The second element was a culture that celebrated a history of change. We regularly tell the story of Mountain, and it is always told as a story of people who left where they were to do the next thing that God had for them to do. We tell our story not as a history of landings and homecomings, but as a remembrance of launches and adventures.

The third element that was already in the soil of the church was a shared sense of ever-renewing vision. Our whole church is regularly invited to look ahead to the possible future that God might bring about through the ministry of Mountain. The very week I”m writing this article, our staff is looking ahead again to 2020 to share what we see, and to seek together the direction God is calling us beyond.

Urgency in the Leadership

The first challenge of the BEYOND series was at the leadership level of the church. As we considered the topics through which we would be challenging the congregation, we knew we must start to personally face these challenges.

Long-discussed ideas finally moved into action. Values we had long held but rarely enacted became a high priority. We quickly knew this would be an event that challenged our congregation because we knew it was challenging us.

I particularly remember our conversations about moving BEYOND RACIAL ZONES. We had wanted to do something in this area for some time, but it was this series that included a strong public declaration that we were going to be a church that cared about racial diversity. We knew that, for all of these issues, if we were going to call people beyond, we would need to be ready to act. We knew each week would need to be tied to a specific opportunity to get moving.

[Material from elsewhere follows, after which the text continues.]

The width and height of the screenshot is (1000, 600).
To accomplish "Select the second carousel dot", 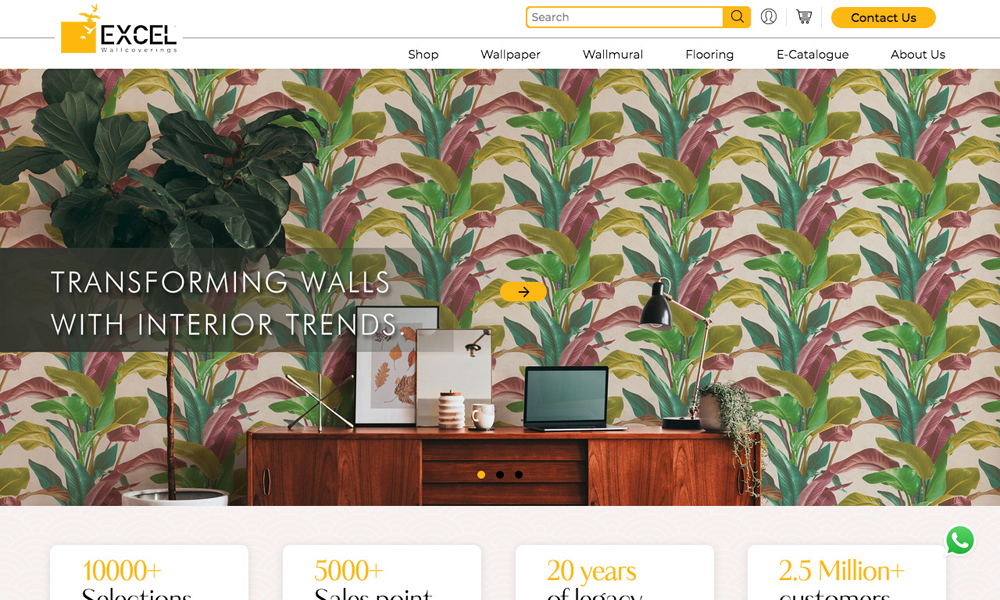I will (500, 474).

We were ready to move beyond.

Godly Discomfort

The third broad reality I observed was the immediate discomfort experienced by much of our congregation. It was difficult to speak frankly about habitual racism. It was challenging to sit within the walls and together declare we needed to go beyond the walls. For many it was difficult to be reminded that Christ called for disciples and not converts. But this was a unifying and holy discomfort. It was unifying because it was shared. It was holy because it was the same kind of discomfort Christ caused in his preaching.

This series was confrontational. A few people objected. I am sure a few people left, but most stayed long enough to hear the gospel, the gospel they perhaps had been ignoring.

Those who continued to come through this series knew they were coming to be challenged, and they embraced the discomfort they felt as an opportunity to move beyond their present comfort. We identified a gulf between where we were and where God was calling us to be, and for many that initially was a bit painful.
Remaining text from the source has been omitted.